Thursday, December 19th 2024

Microsoft Acquired Nearly 500,000 NVIDIA "Hopper" GPUs This Year

Microsoft is heavily investing in enabling its company and cloud infrastructure to support the massive AI expansion. The Redmond giant has acquired nearly half a million of the NVIDIA "Hopper" family of GPUs to support this effort. According to market research company Omdia, Microsoft was the biggest hyperscaler, with data center CapEx and GPU expenditure reaching a record high. The company acquired precisely 485,000 NVIDIA "Hopper" GPUs, including H100, H200, and H20, resulting in more than $30 billion spent on servers alone. To put things into perspective, this is about double that of the next-biggest GPU purchaser, Chinese ByteDance, who acquired about 230,000 sanction-abiding H800 GPUs and regular H100s sources from third parties.

Regarding US-based companies, the only ones that have come close to the GPU acquisition rate are Meta, Tesla/xAI, Amazon, and Google. They have acquired around 200,000 GPUs on average while significantly boosting their in-house chip design efforts. "NVIDIA GPUs claimed a tremendously high share of the server capex," Vlad Galabov, director of cloud and data center research at Omdia, noted, adding, "We're close to the peak." Hyperscalers like Amazon, Google, and Meta have been working on their custom solutions for AI training and inference. For example, Google has its TPU, Amazon has its Trainium and Inferentia chips, and Meta has its MTIA. Hyperscalers are eager to develop their in-house solutions, but NVIDIA's grip on the software stack paired with timely product updates seems hard to break. The latest "Blackwell" chips are projected to get even bigger orders, so only the sky (and the local power plant) is the limit.
Source: Financial Times (Report and Charts)
Add your own comment

27 Comments on Microsoft Acquired Nearly 500,000 NVIDIA "Hopper" GPUs This Year

#1
Vayra86
Madness. Utter madness
Posted on Reply
#2
Vincero
Vayra86Madness. Utter madness
It's what the people want....

MS would be stupid not to provide a solution for customer demands.
They were slow initially with bringing GPU acceleration/compute into Azure ~10 years ago, with AWS being much quicker to implement it (admittedly a large part of that probably due to hypervisor being ready to work with different vGPU sharing/partitioning implementations) - I don't think they are gonna be in the same position again.
Posted on Reply
#3
Vayra86
VinceroIt's what the people want....
Give the people what they want. Bread and games. Give them death.

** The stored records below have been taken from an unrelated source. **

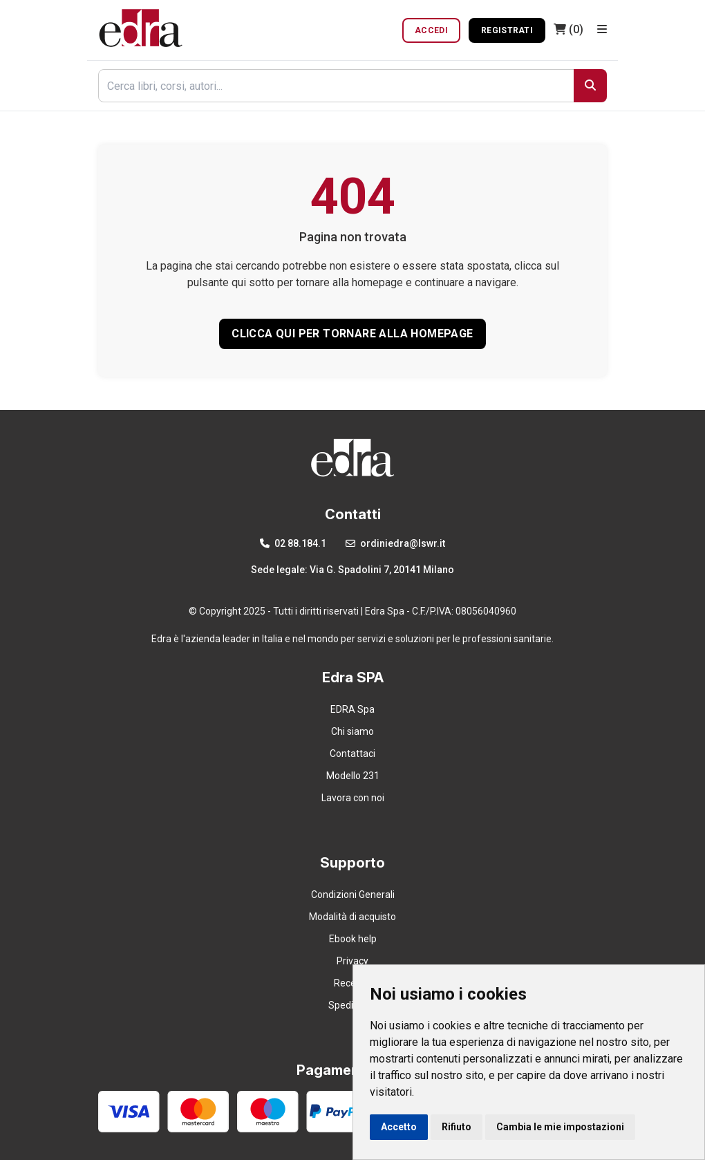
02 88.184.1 (293, 543)
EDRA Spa (352, 709)
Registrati (507, 30)
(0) (568, 29)
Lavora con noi (352, 797)
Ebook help (353, 938)
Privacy (352, 960)
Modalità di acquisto (352, 916)
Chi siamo (352, 731)
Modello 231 (352, 775)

Some things never change do they :)

Posted on Reply
#4
kondamin
That’s a lot of O365 accounts
Posted on Reply
#5
Vincero
The problem is you look at the list of companies spending big on this and almost none of them are companies you necessarily want harvesting / processing data and using it to then essentially try and figure out how to get more out of you...


I guess with MS/AWS/Google there is the element that they are hosts for others compute needs so not all of that money is going on resources being used by those companies themselves...

But still, it's not a pretty picture, especially when you consider Meta's massive spending which is likely almost entirely internal usage, probably for making more AI slop to push into Facebook... not that Bytedance or xAI are any better even if lower amounts spent...
Posted on Reply
#6
mb194dc
500k GPUs purchased and all they ended up with is Clippy 2.0 ?
Posted on Reply
#8
SOAREVERSOR
Vayra86Madness. Utter madness
It's just as mad as when people said a computer in everyhome was madness or the cloud was madness. AI and not doing any processing locally is the future.
Posted on Reply
#9
eidairaman1
The Exiled Airman
SOAREVERSORIt's just as mad as when people said a computer in everyhome was madness or the cloud was madness. AI and not doing any processing locally is the future.
Bad idea
Posted on Reply
#10
close
SOAREVERSORIt's just as mad as when people said a computer in everyhome was madness or the cloud was madness. AI and not doing any processing locally is the future.
I would totally like to see a future where the "processing" (and I assume you mean the inference here, the training would of course be handled by someone else in the DC) is done locally. Not all models have to be bajillion parameter behemoths, just like not every phone, tablet, or computer is the fastest thing ever.
Posted on Reply
#11
notoperable
Imagine the SoC gets a bricked firmware downstream and they need to reflash each one of those manually that would be the ultimate DDOS for m$
Posted on Reply
#12
TechBuyingHavoc
SOAREVERSORIt's just as mad as when people said a computer in everyhome was madness or the cloud was madness. AI and not doing any processing locally is the future.
To be clear, you are saying that all local processing will stop in the future?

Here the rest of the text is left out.